◆ **Exercice court**: Renvoie le passage de la présentation de l'épisode sur l'espionnage en Mésopotamie qui va de « Pour ce 26ème » jusqu'à « Gian Pietro Basello. » inclus, sans y changer un mot.

◆ **Extrait de page**:
+++
Épisode 26 – Francesco et l’espionnage en Mésopotamie (Passion Antiquités)
Comment faisait-on de l’espionnage en Mésopotamie au IIème millénaire avant notre ère ?
Pour ce 26ème épisode de Passion Antiquités, je reçois Francesco Giannone qui vient vous parler de sa thèse soutenue le 22 mai 2024, intitulée : « « Les yeux et les oreilles du roi ». Espionnage et renseignements dans la correspondance du Proche-Orient ancien au IIe millénaire avant notre ère ». Il a réalisé ses recherches à la Sorbonne Université en cotutelle de l’université de Naples L’Orientale, sous la direction d’Alice Mouton et Gian Pietro Basello.
+++
◆ **Données sources**:
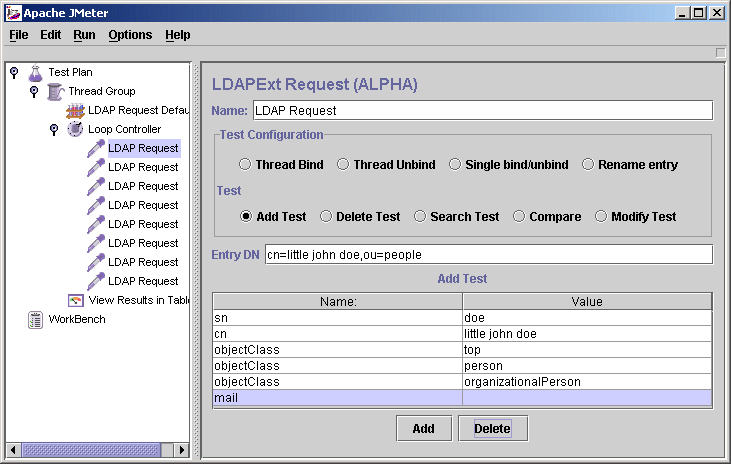Click the View Results in Table icon
This screenshot has height=464, width=731.
(75, 300)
+++
◆ **Corrigé**:
Pour ce 26ème épisode de Passion Antiquités, je reçois Francesco Giannone qui vient vous parler de sa thèse soutenue le 22 mai 2024, intitulée : « « Les yeux et les oreilles du roi ». Espionnage et renseignements dans la correspondance du Proche-Orient ancien au IIe millénaire avant notre ère ». Il a réalisé ses recherches à la Sorbonne Université en cotutelle de l’université de Naples L’Orientale, sous la direction d’Alice Mouton et Gian Pietro Basello.